Jacob Padrón is the Founder and Artistic Director of The Sol Project, a new theatre initiative dedicated to producing the work of Latinx playwrights in partnership with leading Off-Broadway theaters in NYC and beyond. He was most recently the Senior Line Producer at The Public Theater in New York City. He was formerly the Producer at Steppenwolf Theatre Company in Chicago where he oversaw the artistic programming in the Garage, Steppenwolf’s second stage dedicated to new work, new artists, and new audiences. From 2008 to 2011, he was an Associate Producer at the Oregon Shakespeare Festival. Padrón is a graduate of Loyola Marymount University (BA) and Yale School of Drama (MFA), where he is now on faculty in the theater management program. He is originally from California and began his life in the theater with El Teatro Campesino. Jacob is the new Artistic Director of Long Wharf Theatre in New Haven, Connecticut.

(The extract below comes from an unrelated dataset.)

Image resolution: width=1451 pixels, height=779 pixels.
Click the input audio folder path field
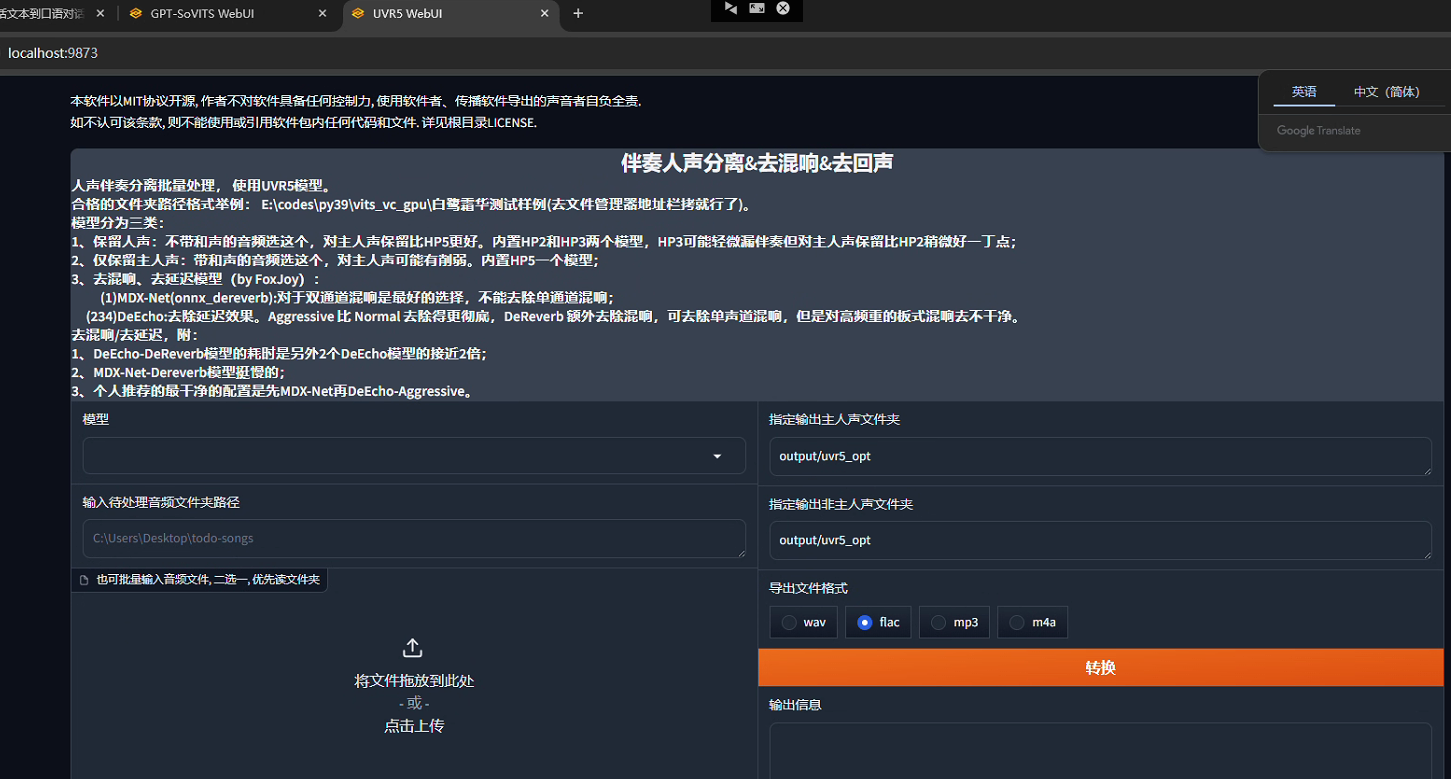[414, 538]
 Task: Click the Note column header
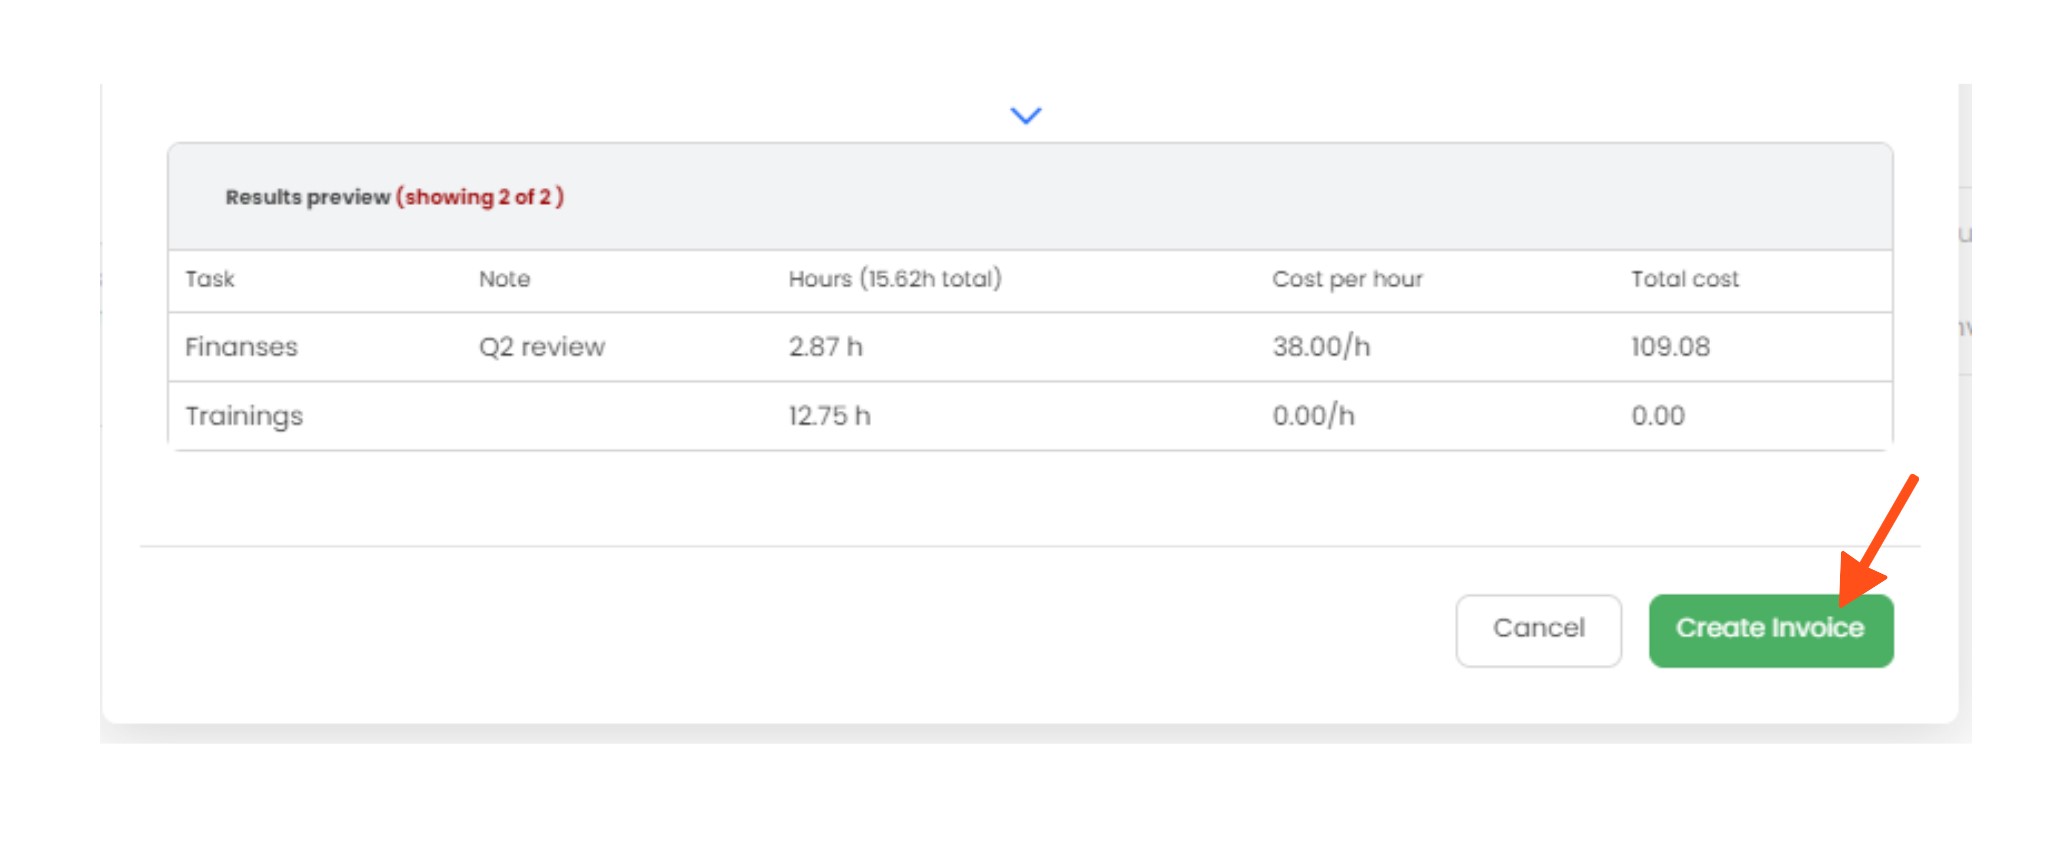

Hana Sharif is a director, playwright, producer and the Artistic Director of The Repertory Theatre of St. Louis. She has served as Associate Artistic Director at Baltimore Center Stage; Associate Artistic Director, Director of New Play Development, and Artistic Producer at Hartford Stage; Program Manager of the ArtsEmerson Ambassador Program; and as Developmental Producer/Tour Manager of Progress Theatre’s musical The Burnin’. Hana also served as co-founder and Artistic Director of Nasir Productions, which brings theatre to underserved communities. Her regional directing credits include: The Who & The What, Fun Home, Sense & Sensibility, The Christians, Les Liaisons Dangereuses, Pride & Prejudice The Whipping Man, Gem of the Ocean, Gee’s Bend, Next Stop Africa, Cassie, The Drum, and IFdentity. Hana has directed numerous developmental workshops during her twenty years of championing New American plays and playwrights. Her plays include All the Women I Used to Be, The Rise and Fall of Day, and The Sprott Cycle Trilogy. Hana is the recipient of the Aetna New Voices Playwrights Fellowship and Theatre Communications Group (TCG) New Generations Fellowship. She currently serves on the board of directors for The Theatre Communications Group and the Sprott Foundation.

Stephanie Ybarra began her tenure as Artistic Director of Baltimore Center Stage in 2018. Prior to working and playing in the Charm City, Stephanie served The Public Theater as the Director of Special Artistic Projects, where she led the Mobile Unit and Public Forum programs. Her career started in her home state of Texas, working with Dallas Theater Center and Dallas Children’s Theater. She then fled to cooler climates, spending time at Yale Repertory Theater, Two River Theater Company, and Citizen Schools, a national after school program based in Boston. Stephanie serves as a faculty member at The Juilliard School, and repeatedly finds herself guest lecturing for artists and producing students at NYU, Yale School of Drama and more. During her time in New York, she co-founded the Artists’ Anti-Racism Coalition, a grassroots organizing effort to dismantle systems of oppression in the Off-Broadway community. Stephanie’s awards include the Josephine Abady Award for producing from New York’s League of Professional Theatre Women, the Congressional Award for Achievement in Excellence from Zara Aina, an international nonprofit dedicated to community-engaged artmaking, and for her sustained work around diversity and inclusion, she received the prestigious Nation Builder Award from the National Black Caucus of State Legislators in 2018. In 2019, she was named to the Yerba Buena Center for the Arts YBCA 100 list in recognition of her leadership in using her platform to enact social change. Stephanie serves on the boards of The Make Believe Association and Citizen University. She holds an MFA from Yale School of Drama.